Stock Market: How To Tell Institutions Are Sellers While 'Mom & Pops' Are Buyers
As the markets hover near all time highs, many wonder if we are headed sharply higher or will see another sharp pullback? The answer can be found simply by looking at who is buying the market and who is selling the market. Remember, anytime stock exchanges hands, there must be a buyer and a seller to the transaction. In general, if big institutions are net buyers of stocks, we would expect the market to go higher. If institutions are net sellers of stocks, the market should head lower. Why? Because they are the hall of famers, the all-stars. They have more information, inside information and have more experience than the rest of us. Generally, they will be correct. To make money in the markets, you ideally would like to be on the same side of the trade as the big banks, institutions and large hedge funds.
Data released over the weekend showed that the average investor put around $10 billion Dollars into the market in the week prior. This was the largest mutual fund inflow in three months. So right off the bat we see the small investor buying heavily. So how do we know what the large institutions are doing? Simply look at the price action on the markets. Note how the markets have hammered on their all-time highs on the S&P 500 but have not been able to break out above.

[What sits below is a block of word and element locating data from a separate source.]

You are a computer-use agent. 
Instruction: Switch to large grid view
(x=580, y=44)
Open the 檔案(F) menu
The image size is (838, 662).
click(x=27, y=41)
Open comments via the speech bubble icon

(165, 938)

If small investors (which we know are buying) and institutions were buying, the net buying would be ripping this market through those all-time highs. The fact that the stock market keeps getting pushed down at the all-time highs, tells us institutions are net sellers. This is the only way the markets would not be continuing to break the January 15th, 2014 highs and in dramatic fashion.
If institutions are sellers, I want to be a seller (short). While that direction has not paid off yet, if the big boys are positioning themselves that way, you can bet it will work soon.